Modern IT teams are increasingly challenged to manage both traditional virtual machines (VMs) and modern Kubernetes workloads side-by-side. VMware Cloud Foundation 9.0 rises to this challenge by tightly integrating vSphere Supervisor, transforming your vSphere clusters into a robust hybrid platform for VMs and Kubernetes.

In this Hands-On Lab (HOL-2633-01-VCF-L), you’ll get guided, practical experience on how to unify VM and Kubernetes management using vSphere Supervisor, from foundational concepts to deploying real workloads.
📚 Lab Modules at a Glance
Module | Title | Duration | Level |
---|---|---|---|
1 | What is the vSphere Supervisor? | 15 min | Beginner |
2 | How does the vSphere Supervisor work? | 30 min | Beginner |
Let’s break down each module.
⚙️ Module 1: vSphere Supervisor Concepts and Components
✅ What is vSphere Supervisor?
vSphere Supervisor introduces a declarative Kubernetes control plane natively into your vSphere cluster. This means your cluster can now run:
- VMs via the VM Service
- Kubernetes Pods directly on ESXi hosts (as vSphere Pods)
- Full upstream Kubernetes clusters using vSphere Kubernetes Service (VKS)
This hybrid model enables a consistent cloud-like experience for both traditional and modern workloads.
🔑 Key Components
- vSphere Zone: Logical boundary to provide high availability. Clusters are mapped to Zones for resilience against failures.
- vSphere Namespace: Think of it as a resource pool with policy-based limits (CPU, memory, storage) for workloads. It maps to Kubernetes namespaces but adds vSphere-specific governance.
- Supervisor Networking: Uses either vSphere networking or NSX. Load balancers ensure external access for workloads.
- Supervisor Storage: Utilizes storage policies to manage placement for VMs, Pods, persistent volumes, and container images.
🧩 Extensible Services
vSphere Supervisor comes with base services like:
- VM Service
- Kubernetes Service
- Velero for backup
Additional services (like Grafana, Harbor, DNS, and vDPP) can be installed modularly to enhance the Supervisor’s capabilities.
🛠️ Module 2: Enabling and Configuring vSphere Supervisor
This module is all about getting your hands dirty — you’ll step through setting up vSphere Supervisor, deploying Namespaces, provisioning VMs and Kubernetes clusters, and expanding functionality with services.
⚡ Key Steps:
🔑 1️⃣ Prerequisites
- Prepare clusters with vSAN or shared storage.
- Define storage policies for control plane, VMs, Pods, and VKS clusters.
🔑 2️⃣ Enable vSphere Supervisor
- Connect to the Management vCenter.
- Create vSphere Zones for high availability.

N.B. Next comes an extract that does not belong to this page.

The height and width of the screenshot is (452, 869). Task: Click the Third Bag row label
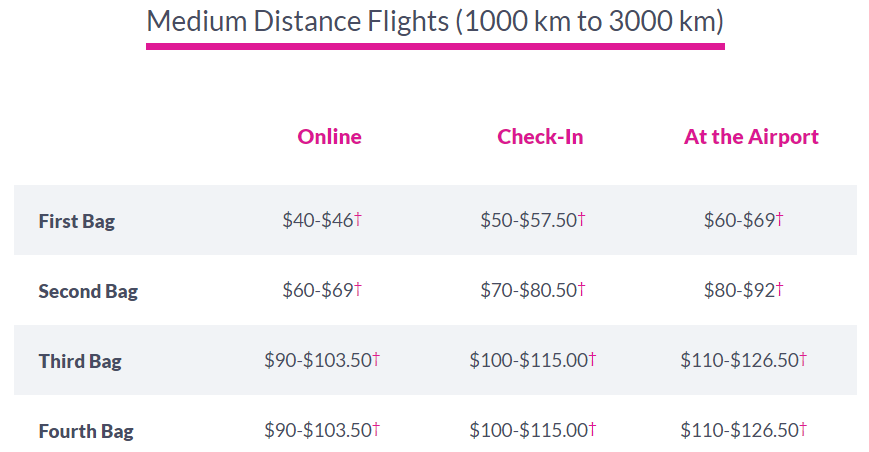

- Use the wizard to configure networking (NSX or vSphere stack), management network, and workload network.
- Select control plane size and storage policy.
(Note: The lab walks through these steps but does not deploy a live Supervisor due to time constraints.)
🔑 3️⃣ Deploy & Configure a Namespace
- Create a new Namespace and bind it to the Supervisor.
- Assign VM Classes (defining VM sizing options).
- Attach storage policies for workloads.
- Create and associate a Content Library to provide VM templates.
🔑 4️⃣ Deploy Workloads
- Deploy a VM using the VM Service and Consumption Interface.
- Attach persistent storage and a Load Balancer.
- Deploy a Kubernetes cluster (VKS) by specifying node pools and cluster config.
- Validate external access via network service cards.
🔑 5️⃣ Add Services
- Expand functionality by uploading YAMLs to register services like Grafana, Harbor, etc.
🎓 Summary
✔️ Unified Operations: Manage VMs and Kubernetes side-by-side in the same cluster with consistent policies.
✔️ Self-Service for DevOps: Namespaces, storage, and VM classes empower developers with agility.
✔️ Resilience and Scalability: Zones and Supervisor Services ensure HA and modularity.